As can be seen above, ACSL annotations are written in special C comments, the difference with plain comments being that annotations begin with ’/*@’. It is also possible to write one-line annotations introduced by ’//@’. The function contract is written immediately above the function declaration. In this example, the contract contains only post-conditions (ensures clauses), as max does not have any particular requirement. The first ensures clause expresses the fact that the result of max is greater than both x and y, the arguments of max. The second clause mandates that the result is equal to either x or y. Since both clauses must hold, our ACSL specification indeed expresses that the result of max is the greatest of its two arguments.

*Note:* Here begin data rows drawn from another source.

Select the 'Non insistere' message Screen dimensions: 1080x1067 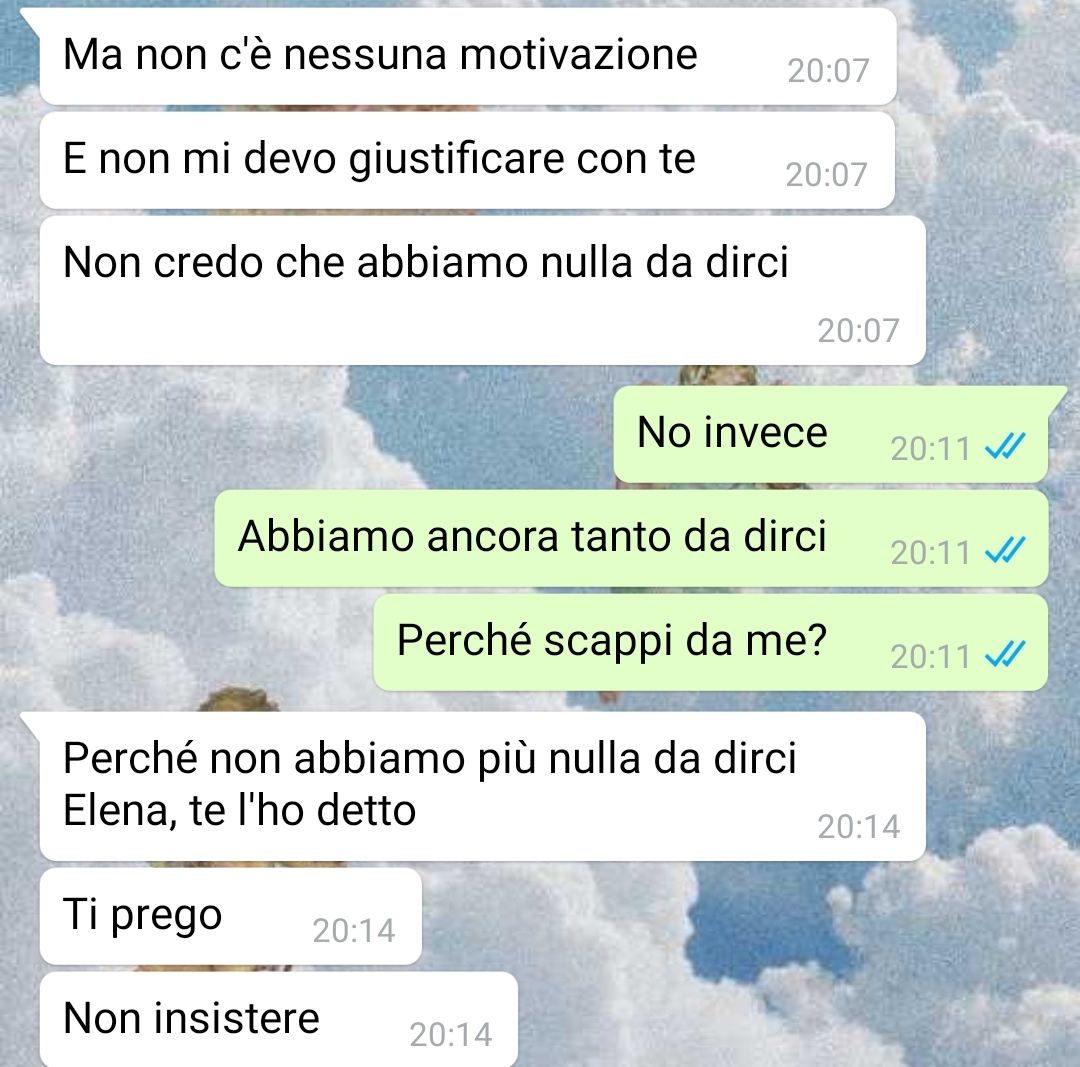coord(278,1020)
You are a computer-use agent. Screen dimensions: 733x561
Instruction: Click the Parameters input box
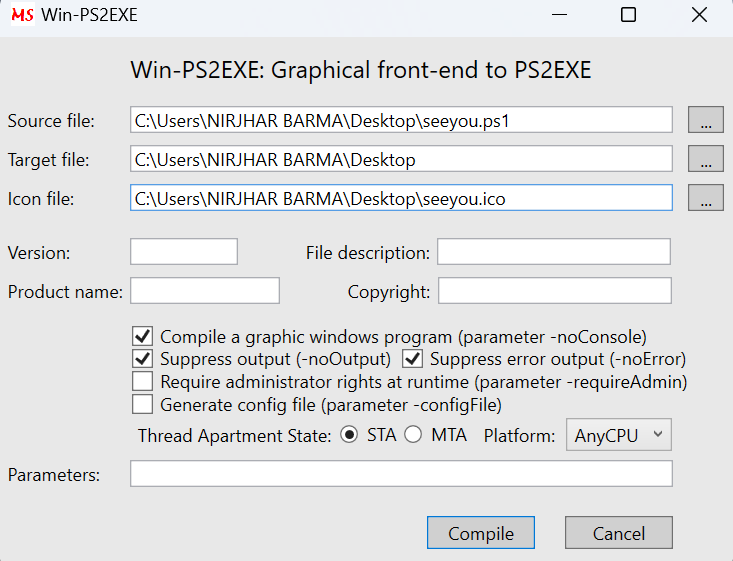click(x=401, y=474)
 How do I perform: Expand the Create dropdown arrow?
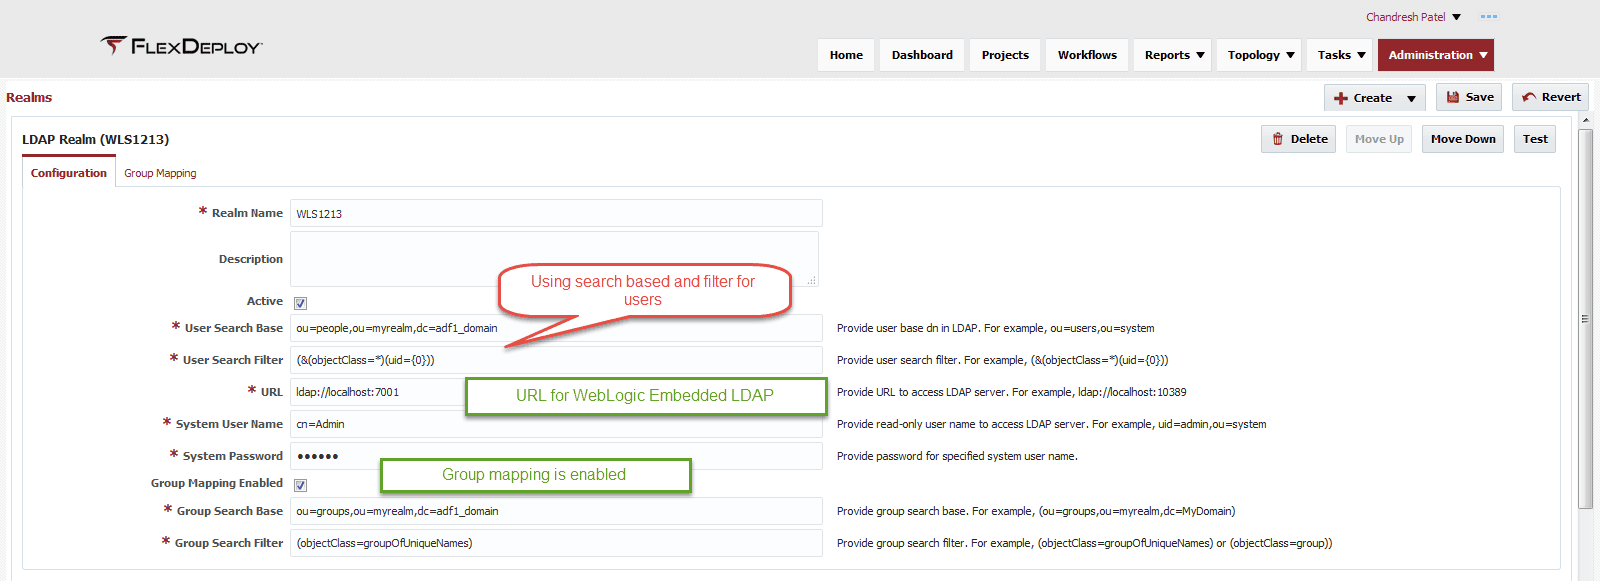(x=1411, y=98)
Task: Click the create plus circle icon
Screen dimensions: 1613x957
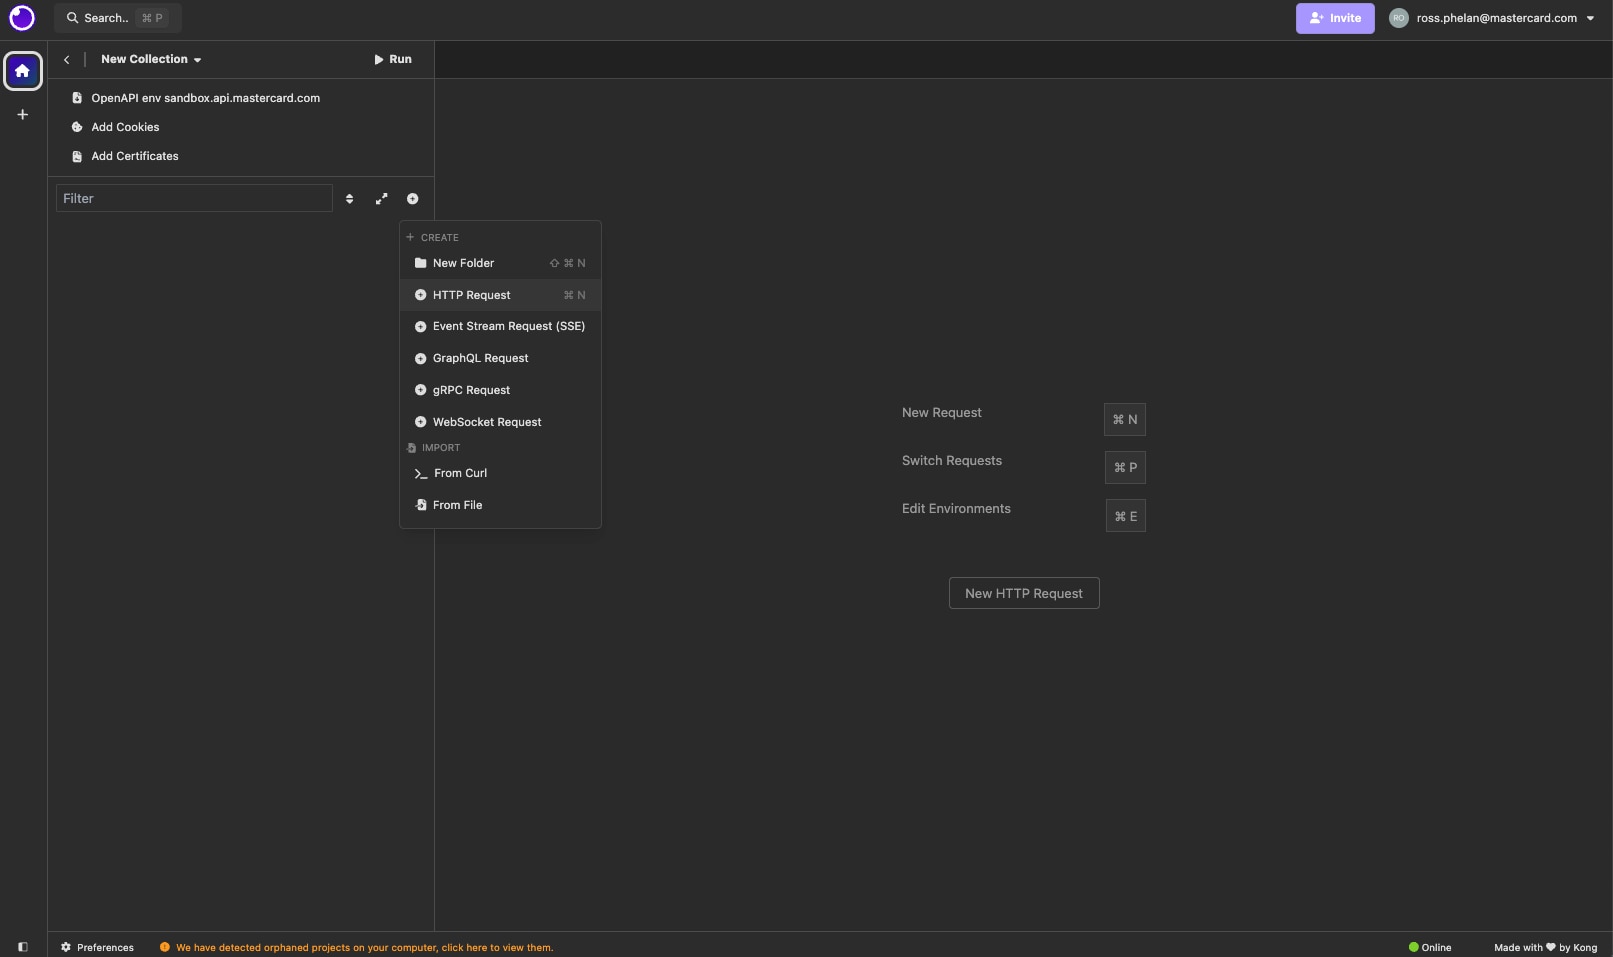Action: (412, 199)
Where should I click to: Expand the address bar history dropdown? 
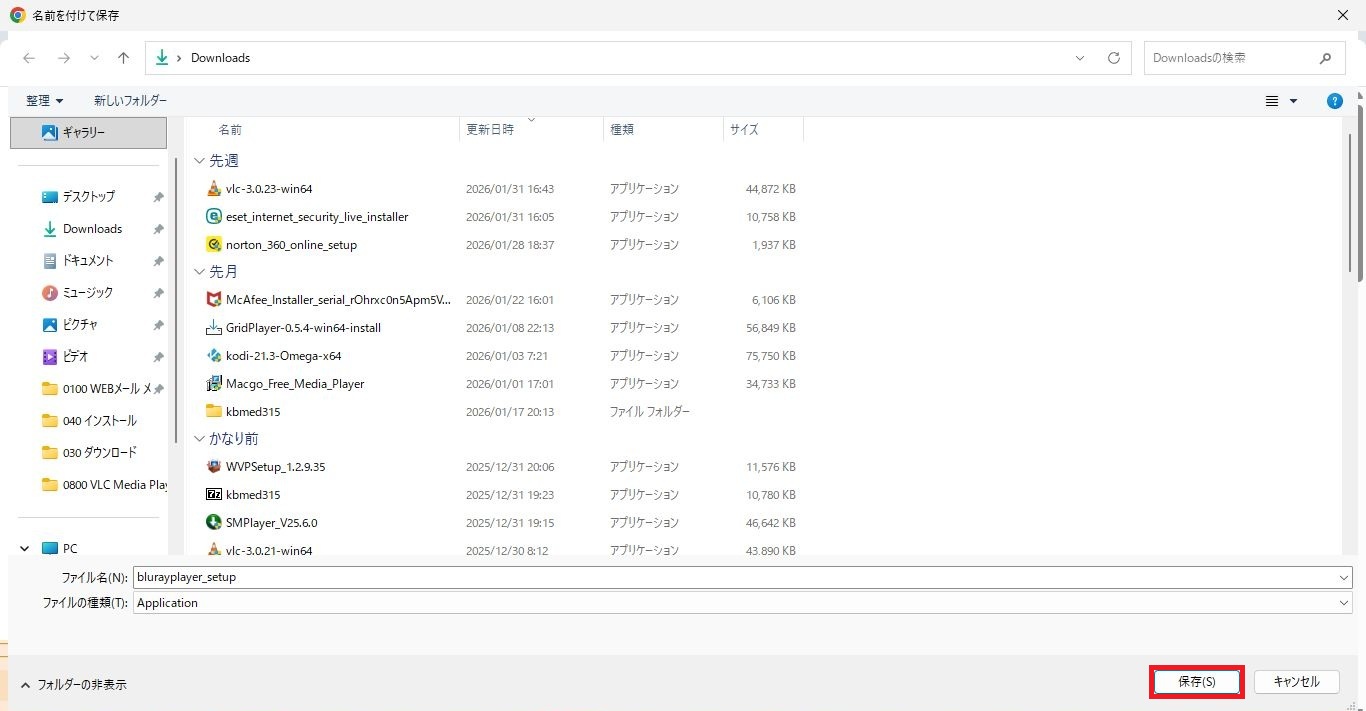(1080, 58)
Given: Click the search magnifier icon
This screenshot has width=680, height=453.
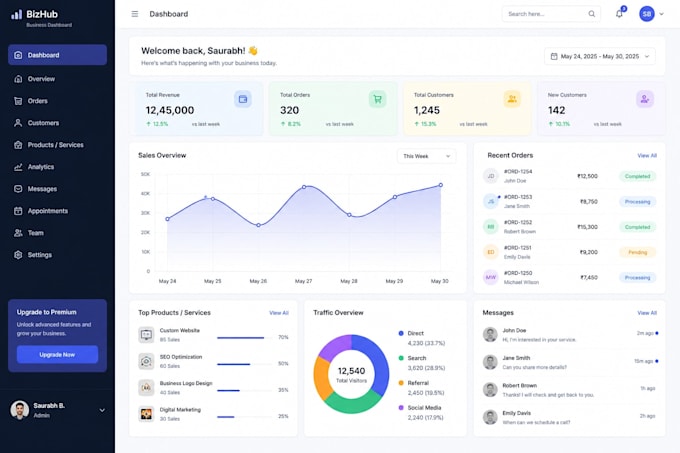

It should be noted already that there is an intuitive demarcation between “complete” and “partial” specifications. The above specification for max can be thought of as “complete”, meaning that any function that satisfies the specification should be deemed a satisfactory implementation for max. Partial specifications on the other hand express some of the properties that are expected to hold for any implementation, but satisfying them is not sufficient for an implementation to be satisfactory. Generally speaking, partial formal specifications are the most likely to be encountered in practice for real-life examples, complemented by informal specifications. For instance, the above specification for max is in fact partial, for reasons that will become clearer later.

# Chapter 3  Pointers

## 3.1  A First Specification

Let us now consider a small program involving pointers. Informally, the max_ptr function takes two pointers as argument, and if necessary swaps the two pointed values so that the value stored in the first pointer is the minimal one and the value stored in the second pointer is the maximal one. A specification can be the following:

/*@ requires \valid(p) && \valid(q);

ensures *p<=*q;
*/

void max_ptr(int *p, int* q);

Here, we have a pre-condition (the requires clause). Namely, we want our function to be called with valid pointers as arguments. This is what the built-in ACSL predicate \valid says. Note that \valid takes into account the static type of its argument: in our context, \valid(p) indicates that there address p is included in an allocated block which is large enough to store an int starting at p. This is thus different from \valid((char *)p) for instance.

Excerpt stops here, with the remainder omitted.